Permanent Protection of Special Lands & Waters in the Southwest

Permanent protection of special cultural, ecological, iconic, and recreational lands and waters in the Southwest is necessary to preserve American heritage. The Southwest’s richness of history and culture has far-reaching social and economic benefits including: fostering connections between people and the outdoors, improving mental and physical health, providing new opportunities for people to enjoy recreational activities, and increasing economic growth for regions surrounding these spaces. The designations that protect these spaces vary – national monuments, national parks, national wildlife refuges, wilderness areas, national recreation areas, national conservation areas, and national scenic areas are just some of the many designations that offer protections to the rich spaces that are core to the Southwestern United States.

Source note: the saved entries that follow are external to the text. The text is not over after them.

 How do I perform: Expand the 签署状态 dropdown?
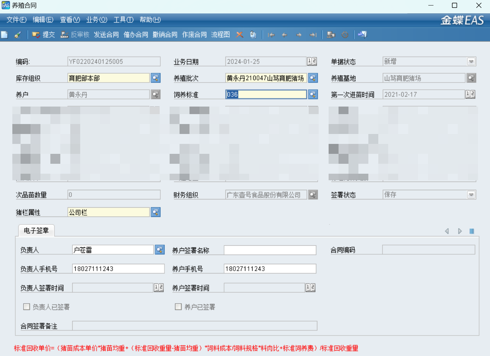[471, 195]
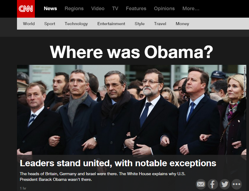Go to the Video section
This screenshot has width=249, height=191.
point(98,8)
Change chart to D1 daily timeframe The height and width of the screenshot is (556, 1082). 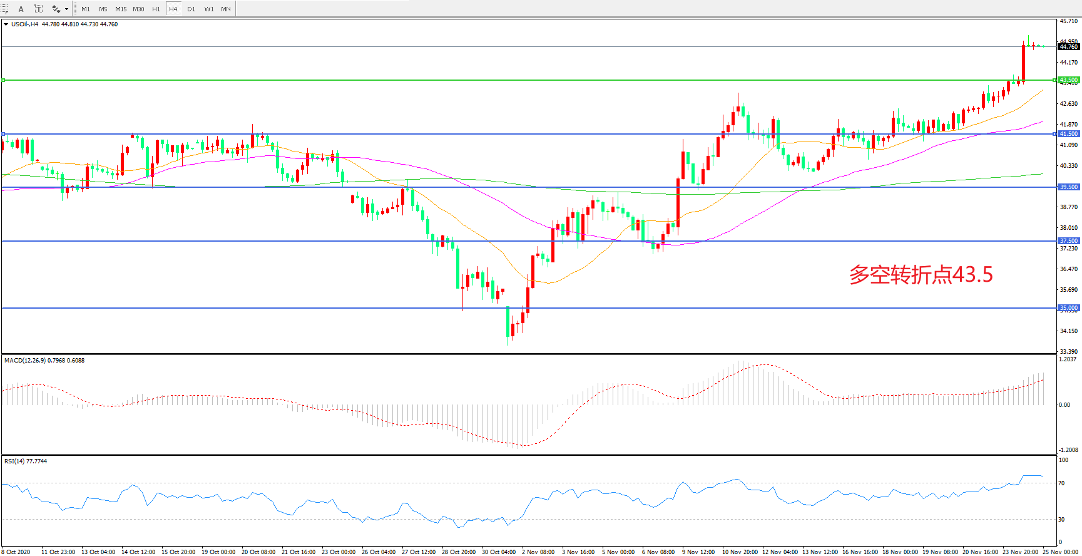tap(191, 9)
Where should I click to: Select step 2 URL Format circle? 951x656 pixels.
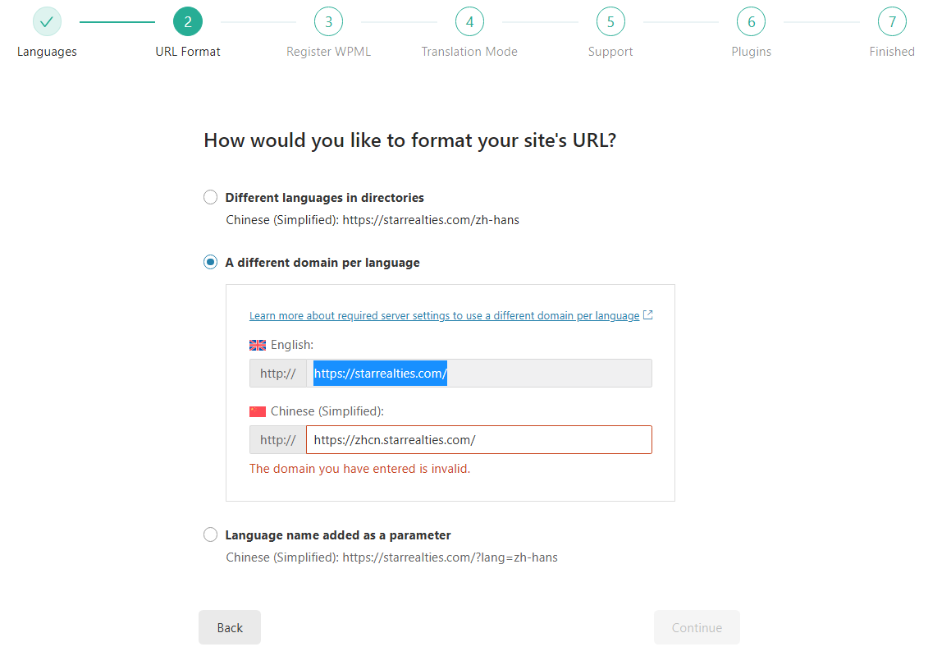pos(187,22)
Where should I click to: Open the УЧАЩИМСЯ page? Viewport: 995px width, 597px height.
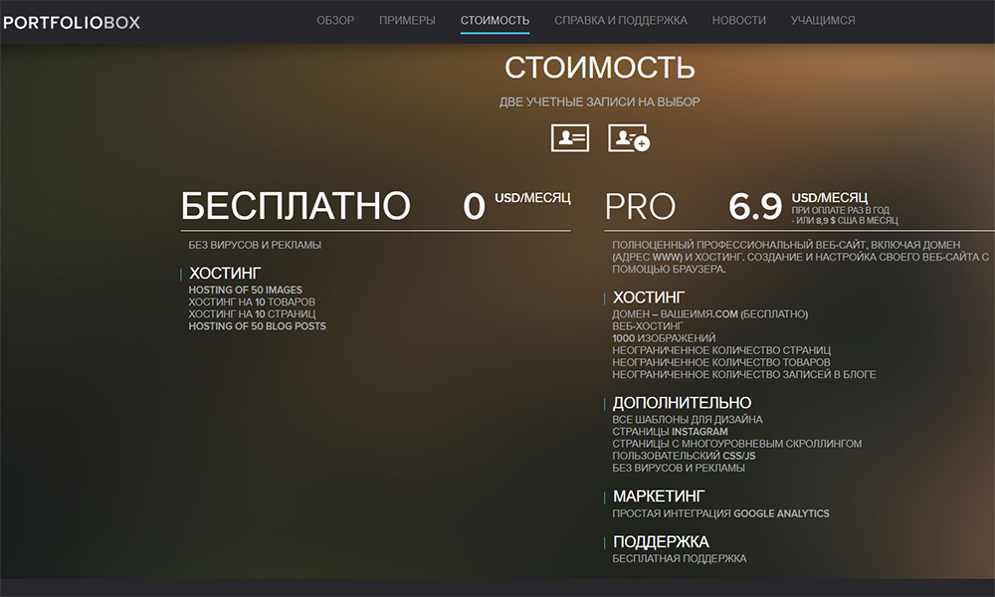(822, 20)
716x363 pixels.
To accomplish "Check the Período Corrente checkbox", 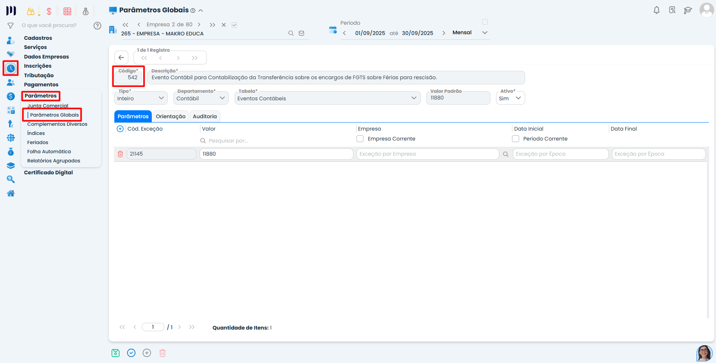I will coord(516,139).
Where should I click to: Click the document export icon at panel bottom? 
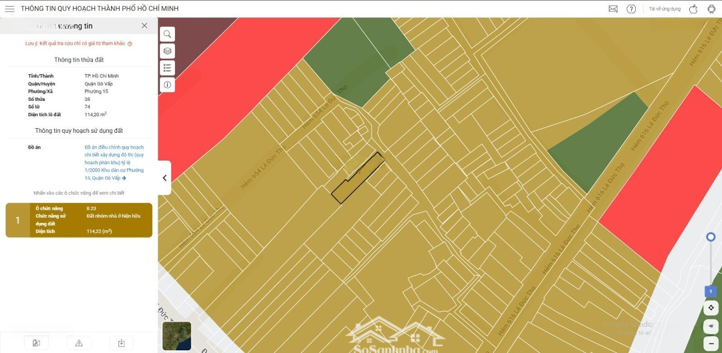click(x=36, y=343)
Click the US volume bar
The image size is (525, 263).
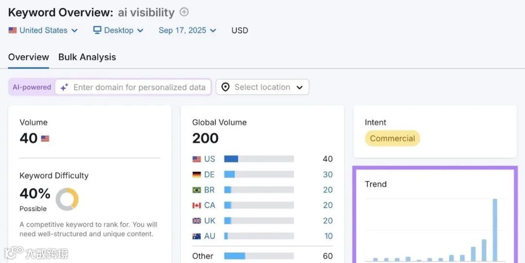[259, 159]
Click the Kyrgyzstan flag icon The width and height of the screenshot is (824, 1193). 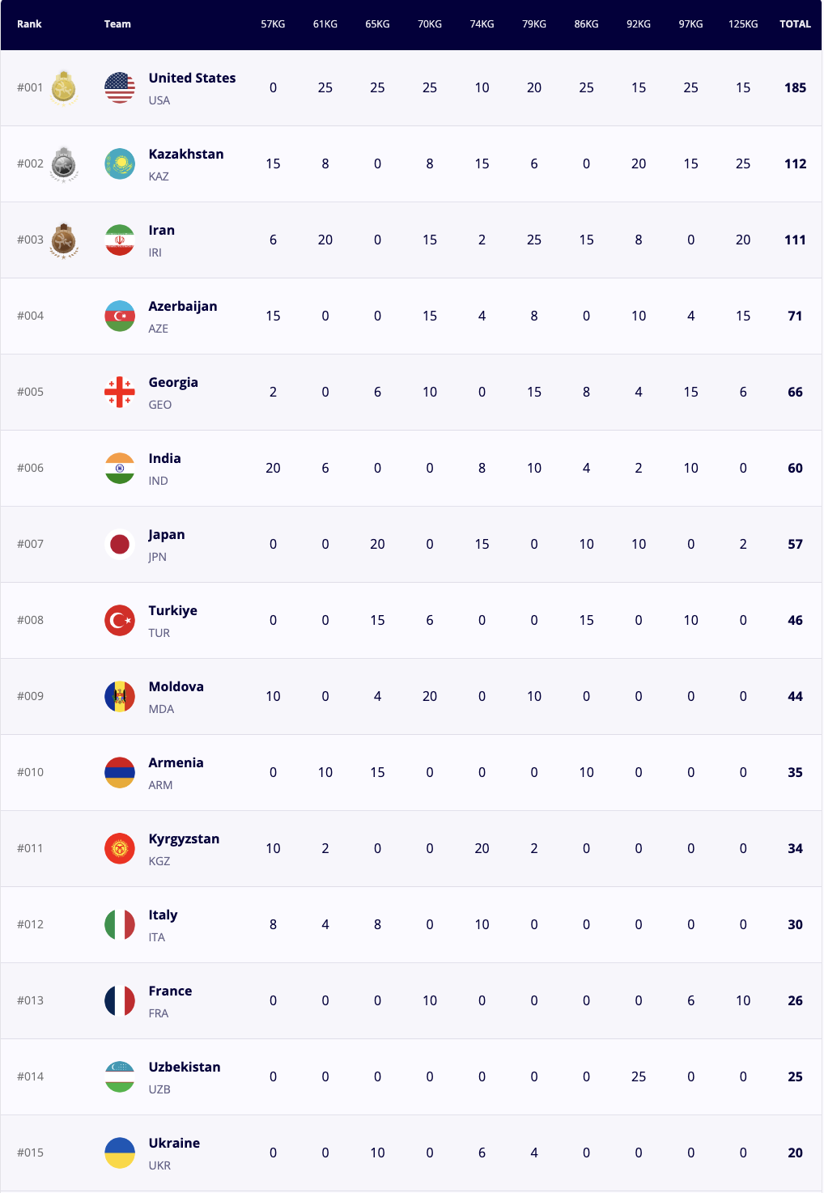tap(120, 848)
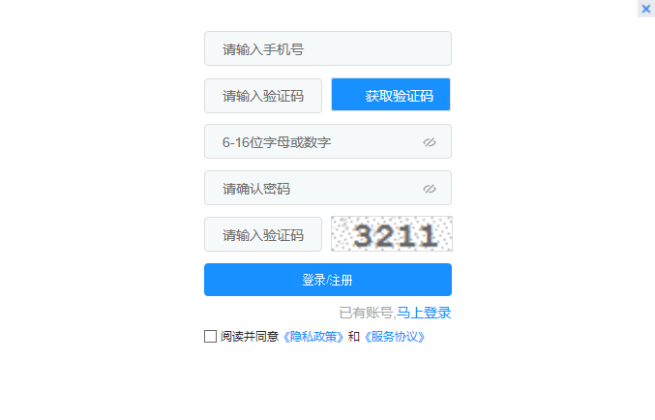
Task: Click the last digit 1 of captcha
Action: 429,236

Because energy production on public lands accounts for almost 25% of all U.S. carbon dioxide emissions, we must do more to strike a balance on federal lands to protect places that should be set aside for conservation. The expansion of our nation’s protected public lands helps strike that balance and protects critical wildlife, water, and other natural resources from further development. The long-held concern that using the executive authority to make these designations on federal public lands is an “overreach,” looks past the fact that these designations are made on existing federally-managed land.

HECHO currently supports the permanent protection designations of Great Bend of the Gila as a national monument or other protected area and Chiricahua National Monument as a national park These landscapes in the West are varied in their importance to our history, their ability to protect critical wildlife species, watersheds, and other antiquities important to diverse communities, and they deserve protection.